This is a House of Commons Committee report, with recommendations to government. The Government has two months to respond.
This is the report summary, read the full report.
The Ministry of Defence (the Department) is not well set up to implement digital change at pace and scale, and must fundamentally change the way it operates to do so. While it has put in place a new digital strategy which acknowledges and seeks to address this, the Department does still not have a delivery plan which will allow it to track and measure its performance effectively.

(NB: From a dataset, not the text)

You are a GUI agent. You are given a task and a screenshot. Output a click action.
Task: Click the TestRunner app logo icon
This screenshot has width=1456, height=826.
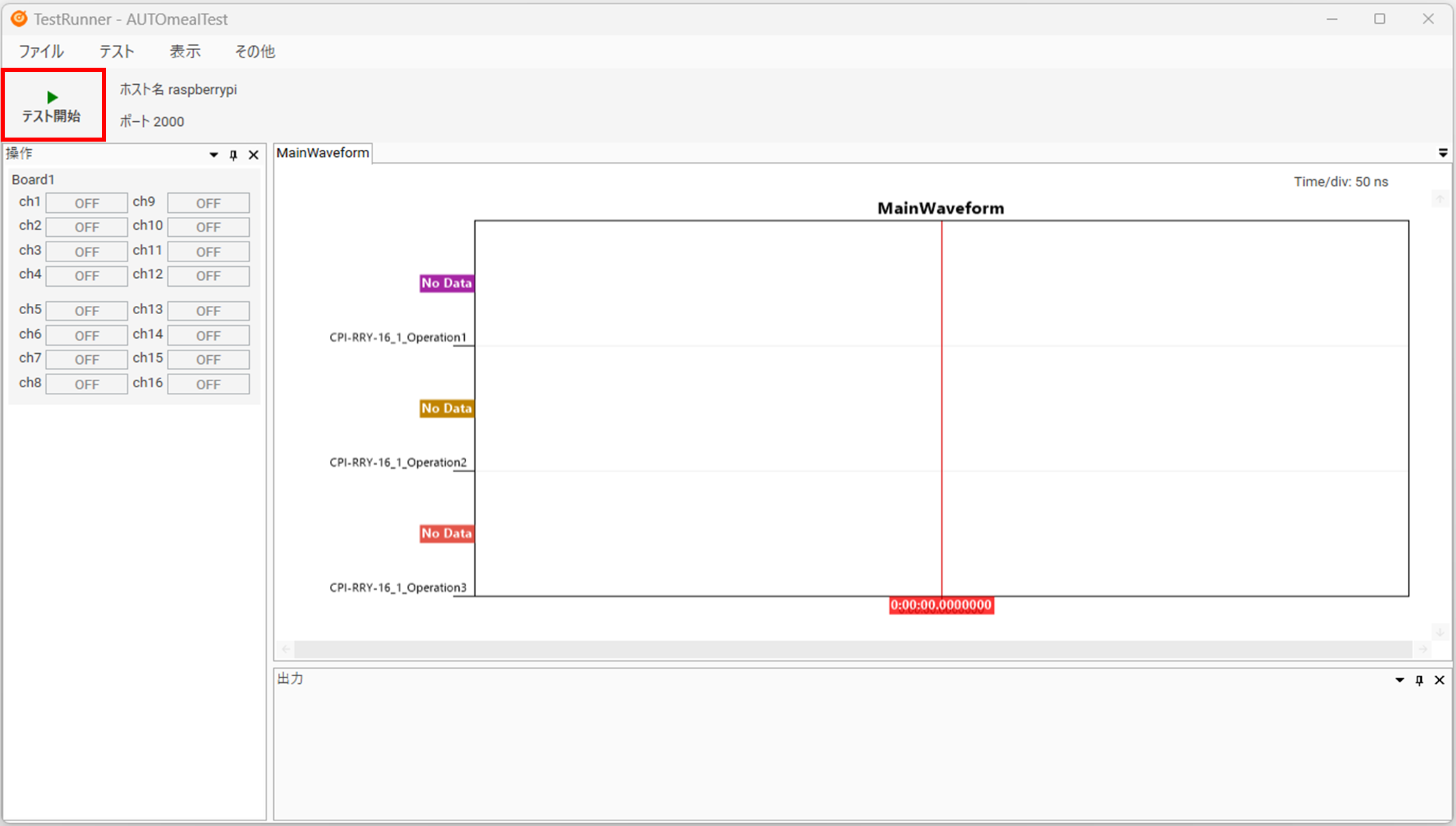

The Department operates a vast digital estate comprising over 2,000 systems and applications for 200,000 users, ranging from administrative and back-office IT to military platforms such as ships and satellites. Much of this estate is made up of legacy systems, with the Department’s central Defence Digital organisation having estimated in 2019 that it would need to spend £11.7 billion updating or replacing legacy systems over the following decade. Since then, the Department has struggled to deliver the major programmes which are designed to replace these systems. Of the five whose performance is reported publicly by the Infrastructure Projects Authority in its 2021–22 annual report, it found three had significant issues (‘amber’) and two were unachievable (‘red’).
One of the key delivery issues the Department must address is filling critical gaps in its digital personnel and upskilling current military and civilian staff. The Department struggles with the pay it can offer candidates, the location of some of its posts, and the extended security vetting times needed for new entrants, which in some instances can take over 200 days.
The rapid deployment and exploitation of new technology is now at the very heart of the defence of the realm, and the urgency of this challenge is demonstrated by the current conflict in Ukraine. If the Department is to get to grip with these large and pressing challenges and successfully deliver the objectives of its new strategy by 2025, organisational and cultural change must be required. As an early ‘down payment’ on this, the Department’s digital action plan, now expected in April 2023, must display a genuine sense of urgency to address these serious issues, accompanied by a thorough, realistic and costed programme for doing so.